Wednesday, June 16, 2010
My Constitutional Right to Run for the Senate (Despite the Fact that I am Only 27 Years Old)
(Hat tip to Religion in America.)
Recently retired Justice David Souter recently spoke at Harvard and attacked the originalist (or fair reading as he calls it) interpretation of the Constitution, which assumes that the Constitution has hard and fast meaning and it is simply the job of judges to apply these "simple" truths. Souter believes in a "living" Constitution, that the Constitution is open to reinterpretation by judges in light of current society. Souter's main argument against fair readers is that the Constitution contradicts itself so one must therefore make a value judgment and choose one part over the other. Now there are certain things that Souter believes that a fair reading can be used for.

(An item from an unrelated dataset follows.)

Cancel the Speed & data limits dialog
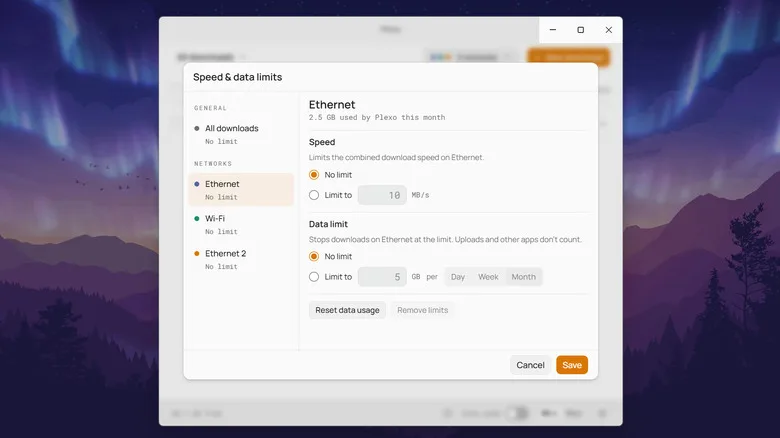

If one of today's 21-year-old college graduates claimed a place on the ballot for one of the United States Senate seats open this year, the claim could be disposed of simply by showing the person's age, quoting the constitutional provision that a senator must be at least 30 years old, and interpreting that requirement to forbid access to the ballot to someone who could not qualify to serve if elected. No one would be apt to respond that lawmaking was going on, or object that the age requirement did not say anything about ballot access.
I find this statement to be naïve beyond credulity. This clause in the Constitution does not require any serious creativity to get around. I have the Fourteenth Amendment:
No State shall make or enforce any law which shall abridge the privileges or immunities of citizens of the United States; nor shall any State deprive any person of life, liberty, or property, without due process of law; nor deny to any person within its jurisdiction the equal protection of the laws.
The Constitution contradicts itself. On the one hand the Constitution itself, denies me as a twenty-seven year old equal protection under law by not allowing me to run for the Senate (as well as the office of Vice-President or President), but the Fourteenth Amendment insists on equal access. If the Fourteenth Amendment means a Constitutional right for gay marriage then it certainly must also eliminate such ageist discrimination as putting age minimum's on running for public office. Age minimums serve no other purpose but to deny that I am equal to any thirty year old. From here the matter is simple. The Fourteenth Amendment repeals all age minimums, even those explicitly placed into the Constitution.
The only way the Constitution has any meaning is if it is read from an originalist perspective. Judges act in place of those who wrote the Constitution and its amendments, much the same way that trustees of an estate follow the desires of the deceased as expressed in a will. The Fourteenth Amendment does not eliminate age minimums for the same reason that it does not mean that gay marriage is a Constitutional right; the Radical Republicans of 1868 gave no indication that this was their intention and one would be hard pressed to say with a straight face that they would have supported such an interpretation if asked. Anything else and the Constitution simply means whatever you want it to mean and thus ceases to exist.